***** THE DATA *****

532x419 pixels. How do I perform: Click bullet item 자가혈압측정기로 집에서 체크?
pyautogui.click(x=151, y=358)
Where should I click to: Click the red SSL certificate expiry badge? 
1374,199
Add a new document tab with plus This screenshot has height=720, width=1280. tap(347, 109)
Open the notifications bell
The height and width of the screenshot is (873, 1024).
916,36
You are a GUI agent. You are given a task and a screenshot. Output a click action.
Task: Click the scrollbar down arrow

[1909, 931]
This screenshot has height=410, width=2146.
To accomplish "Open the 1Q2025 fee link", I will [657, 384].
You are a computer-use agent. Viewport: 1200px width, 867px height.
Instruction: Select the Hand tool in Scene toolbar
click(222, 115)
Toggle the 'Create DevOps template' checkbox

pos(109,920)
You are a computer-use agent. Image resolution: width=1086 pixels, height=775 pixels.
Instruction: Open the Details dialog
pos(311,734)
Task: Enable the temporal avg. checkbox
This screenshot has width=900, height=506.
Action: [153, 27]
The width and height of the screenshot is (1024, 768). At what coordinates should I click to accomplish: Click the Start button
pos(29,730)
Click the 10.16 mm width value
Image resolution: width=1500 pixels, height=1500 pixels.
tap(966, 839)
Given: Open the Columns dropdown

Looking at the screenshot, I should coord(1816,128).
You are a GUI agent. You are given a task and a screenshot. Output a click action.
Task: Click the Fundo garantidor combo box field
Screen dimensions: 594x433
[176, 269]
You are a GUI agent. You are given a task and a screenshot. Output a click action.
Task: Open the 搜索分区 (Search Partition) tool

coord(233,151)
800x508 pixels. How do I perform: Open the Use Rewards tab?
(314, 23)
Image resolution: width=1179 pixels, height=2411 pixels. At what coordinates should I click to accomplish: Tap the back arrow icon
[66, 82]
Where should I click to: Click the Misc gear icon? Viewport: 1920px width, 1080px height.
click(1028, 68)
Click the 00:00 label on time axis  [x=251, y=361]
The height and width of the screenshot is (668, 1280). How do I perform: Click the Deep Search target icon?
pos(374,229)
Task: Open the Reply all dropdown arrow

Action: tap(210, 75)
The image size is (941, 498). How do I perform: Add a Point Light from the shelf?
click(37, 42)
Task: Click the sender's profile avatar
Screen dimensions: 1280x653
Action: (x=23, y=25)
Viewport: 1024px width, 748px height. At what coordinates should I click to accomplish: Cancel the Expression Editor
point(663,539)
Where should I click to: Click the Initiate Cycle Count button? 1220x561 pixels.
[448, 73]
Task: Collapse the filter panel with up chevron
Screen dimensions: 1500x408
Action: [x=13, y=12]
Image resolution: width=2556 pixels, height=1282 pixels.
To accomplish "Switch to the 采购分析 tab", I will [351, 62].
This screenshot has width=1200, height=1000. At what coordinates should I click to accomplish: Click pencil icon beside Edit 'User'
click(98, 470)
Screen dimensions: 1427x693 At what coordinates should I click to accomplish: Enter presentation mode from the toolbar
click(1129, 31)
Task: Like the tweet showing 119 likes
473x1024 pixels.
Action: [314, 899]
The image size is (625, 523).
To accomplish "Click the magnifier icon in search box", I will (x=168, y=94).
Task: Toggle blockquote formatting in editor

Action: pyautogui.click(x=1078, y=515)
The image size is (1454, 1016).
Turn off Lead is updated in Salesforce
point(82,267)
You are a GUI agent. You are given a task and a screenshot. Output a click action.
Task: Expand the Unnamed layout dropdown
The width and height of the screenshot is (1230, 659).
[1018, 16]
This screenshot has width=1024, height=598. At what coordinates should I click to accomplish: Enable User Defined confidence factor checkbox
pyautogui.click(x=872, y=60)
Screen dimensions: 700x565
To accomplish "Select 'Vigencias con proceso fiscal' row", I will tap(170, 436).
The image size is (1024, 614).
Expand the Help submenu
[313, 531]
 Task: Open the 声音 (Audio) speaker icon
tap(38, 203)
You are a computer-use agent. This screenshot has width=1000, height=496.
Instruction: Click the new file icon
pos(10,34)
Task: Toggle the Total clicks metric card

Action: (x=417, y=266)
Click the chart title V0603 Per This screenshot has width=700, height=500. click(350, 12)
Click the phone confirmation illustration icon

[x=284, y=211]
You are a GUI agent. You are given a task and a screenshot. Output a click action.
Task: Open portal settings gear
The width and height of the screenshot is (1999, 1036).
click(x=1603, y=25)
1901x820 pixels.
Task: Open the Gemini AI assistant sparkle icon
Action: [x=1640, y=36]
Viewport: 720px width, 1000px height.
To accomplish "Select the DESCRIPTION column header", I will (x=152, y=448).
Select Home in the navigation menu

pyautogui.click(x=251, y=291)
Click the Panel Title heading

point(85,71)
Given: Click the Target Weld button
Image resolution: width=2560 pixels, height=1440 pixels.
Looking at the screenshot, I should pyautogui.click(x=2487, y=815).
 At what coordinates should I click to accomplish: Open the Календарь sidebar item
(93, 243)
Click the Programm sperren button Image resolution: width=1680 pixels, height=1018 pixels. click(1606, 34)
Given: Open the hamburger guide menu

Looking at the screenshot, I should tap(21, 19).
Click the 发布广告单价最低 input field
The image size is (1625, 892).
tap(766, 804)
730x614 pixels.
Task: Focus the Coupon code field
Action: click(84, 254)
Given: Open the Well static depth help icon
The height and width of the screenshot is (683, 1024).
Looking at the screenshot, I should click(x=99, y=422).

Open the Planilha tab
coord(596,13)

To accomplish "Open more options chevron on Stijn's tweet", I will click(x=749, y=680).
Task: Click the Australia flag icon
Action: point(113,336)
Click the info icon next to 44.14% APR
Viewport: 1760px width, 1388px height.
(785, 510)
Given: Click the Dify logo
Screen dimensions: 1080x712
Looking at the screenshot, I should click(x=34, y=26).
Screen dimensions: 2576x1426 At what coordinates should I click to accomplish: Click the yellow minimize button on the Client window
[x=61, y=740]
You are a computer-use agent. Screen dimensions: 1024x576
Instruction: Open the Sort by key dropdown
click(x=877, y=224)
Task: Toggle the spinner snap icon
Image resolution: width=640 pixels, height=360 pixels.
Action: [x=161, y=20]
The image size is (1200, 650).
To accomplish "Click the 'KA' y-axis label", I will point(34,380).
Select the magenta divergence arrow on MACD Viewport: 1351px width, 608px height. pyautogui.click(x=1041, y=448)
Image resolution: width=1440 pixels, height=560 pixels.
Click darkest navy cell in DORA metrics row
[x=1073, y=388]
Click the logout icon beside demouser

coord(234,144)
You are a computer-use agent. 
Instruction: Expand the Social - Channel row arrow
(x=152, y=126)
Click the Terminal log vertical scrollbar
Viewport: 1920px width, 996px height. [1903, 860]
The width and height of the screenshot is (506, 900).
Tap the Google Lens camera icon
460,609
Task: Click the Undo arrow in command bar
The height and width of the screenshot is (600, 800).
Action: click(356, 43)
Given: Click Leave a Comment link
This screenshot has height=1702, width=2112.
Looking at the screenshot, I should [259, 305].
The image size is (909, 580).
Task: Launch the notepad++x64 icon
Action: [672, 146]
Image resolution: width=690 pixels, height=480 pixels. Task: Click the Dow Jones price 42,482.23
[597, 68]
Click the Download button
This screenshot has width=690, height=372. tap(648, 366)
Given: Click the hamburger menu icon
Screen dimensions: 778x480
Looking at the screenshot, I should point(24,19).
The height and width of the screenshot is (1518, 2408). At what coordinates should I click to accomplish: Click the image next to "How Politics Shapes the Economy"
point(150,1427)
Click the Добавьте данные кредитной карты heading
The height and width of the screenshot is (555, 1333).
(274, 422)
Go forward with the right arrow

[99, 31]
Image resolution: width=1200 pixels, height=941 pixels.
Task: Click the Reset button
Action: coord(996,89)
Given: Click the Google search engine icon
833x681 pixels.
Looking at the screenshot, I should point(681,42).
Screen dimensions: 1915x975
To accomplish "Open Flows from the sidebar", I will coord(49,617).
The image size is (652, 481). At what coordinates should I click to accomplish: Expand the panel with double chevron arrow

*****

DIRECTIVE>
From the records, write out every line from the one containing "The image size is (941, 498)." through the one containing "point(82,267)", both included, as a numbered list, skipping blank lines.

THE SOLUTION>
1. The image size is (941, 498). How do I perform: Add a Point Light from the shelf?
2. click(37, 42)
3. Task: Click the sender's profile avatar
4. Screen dimensions: 1280x653
5. Action: (x=23, y=25)
6. Viewport: 1024px width, 748px height. At what coordinates should I click to accomplish: Cancel the Expression Editor
7. point(663,539)
8. Where should I click to: Click the Initiate Cycle Count button? 1220x561 pixels.
9. [448, 73]
10. Task: Collapse the filter panel with up chevron
11. Screen dimensions: 1500x408
12. Action: [x=13, y=12]
13. Image resolution: width=2556 pixels, height=1282 pixels.
14. To accomplish "Switch to the 采购分析 tab", I will [351, 62].
15. This screenshot has width=1200, height=1000. At what coordinates should I click to accomplish: Click pencil icon beside Edit 'User'
16. click(98, 470)
17. Screen dimensions: 1427x693 At what coordinates should I click to accomplish: Enter presentation mode from the toolbar
18. click(1129, 31)
19. Task: Like the tweet showing 119 likes
20. 473x1024 pixels.
21. Action: [314, 899]
22. The image size is (625, 523).
23. To accomplish "Click the magnifier icon in search box", I will (x=168, y=94).
24. Task: Toggle blockquote formatting in editor
25. Action: pyautogui.click(x=1078, y=515)
26. The image size is (1454, 1016).
27. Turn off Lead is updated in Salesforce
28. point(82,267)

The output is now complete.